Texte de la page:
↓

Le médicament de substitution sera considéré de façon bien différente dépendant du contexte dans lequel il est utilisé. Certains traitements inspirés d’un modèle européen seront davantage axés sur la réduction des méfaits et sur la médicalisation des problèmes sociaux (37). D’autres traitements, conçus selon un modèle plus américain, seront particulièrement conservateurs et proposeront un cadre d’intervention plus rigide accompagné d’une réglementation restrictive davantage axée sur l’abstinence (35, 37).

Au Québec, plusieurs modalités de traitement de substitution seront disponibles, s’inspirant tantôt du modèle européen, tantôt du modèle américain, selon les choix des professionnels et leur conception de la toxicomanie ; le contexte de réadaptation actuel soutient davantage une définition multifactorielle de la toxicomanie (19). Les définitions du traitement de substitution diffèrent donc largement de la définition métabolique de la toxicomanie aux opiacés que supportaient ses fondateurs, Dole et Nyswander (37). Par exemple, Mino (1995) décrit la méthadone comme un médicament « permettant aux patients de tirer un profit maximal des appuis psychosociaux qui font partie intégrante du traitement » (p. 238). D’autres auteurs parlent de l’effet de déconditionnement associé à l’usage du médicament de substitution par l’absence d’effet de l’héroïne (21). Ce médicament fournit l’espace pour « nommer le ressenti comme autre chose que lié à la drogue » (Gibier, 1997, p. 32). Le médicament à lui seul ne fait rien pour découvrir les motifs du début de la toxicomanie. Il ne fait pas disparaître de façon permanente les symptômes de sevrage ; il ne fait que remplacer un produit par un autre (23, 37). Si une personne utilise un médicament de substitution mais qu’inconsciemment, elle recherche l’arrêt de la mentalisation (craving), ou si elle souffre d’une psychopathologie, la substitution sera peu efficace (22). Les soins éducatifs et psychiques demeurent donc importants.

↑

Exercices à réaliser:
1. Répondez aux questions suivantes à partir du texte sur le traitement de substitution.
(a) Sur quoi les traitements inspirés d'un modèle européen sont-ils davantage axés ?
(b) Qui sont les fondateurs du traitement de substitution ?
(c) Quel terme figure entre parenthèses après « l'arrêt de la mentalisation » ?
2. Modifiez le passage du texte sur le traitement de substitution qui s'ouvre sur les mots « Le médicament de » et se termine par « l’abstinence (35, 37). » : réécrivez-le en remplaçant « rigide » par « strict ».

Données brutes:
↓

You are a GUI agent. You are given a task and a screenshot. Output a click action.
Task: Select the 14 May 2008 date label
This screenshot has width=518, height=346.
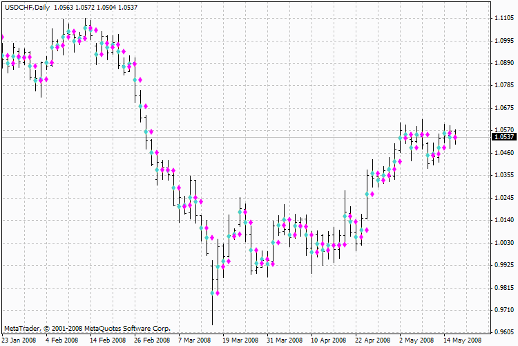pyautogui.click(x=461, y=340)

↑

Réponses par exercice:
1.
(a) Sur la réduction des méfaits et sur la médicalisation des problèmes sociaux.
(b) Dole et Nyswander.
(c) Craving.

2.
Le médicament de substitution sera considéré de façon bien différente dépendant du contexte dans lequel il est utilisé. Certains traitements inspirés d’un modèle européen seront davantage axés sur la réduction des méfaits et sur la médicalisation des problèmes sociaux (37). D’autres traitements, conçus selon un modèle plus américain, seront particulièrement conservateurs et proposeront un cadre d’intervention plus strict accompagné d’une réglementation restrictive davantage axée sur l’abstinence (35, 37).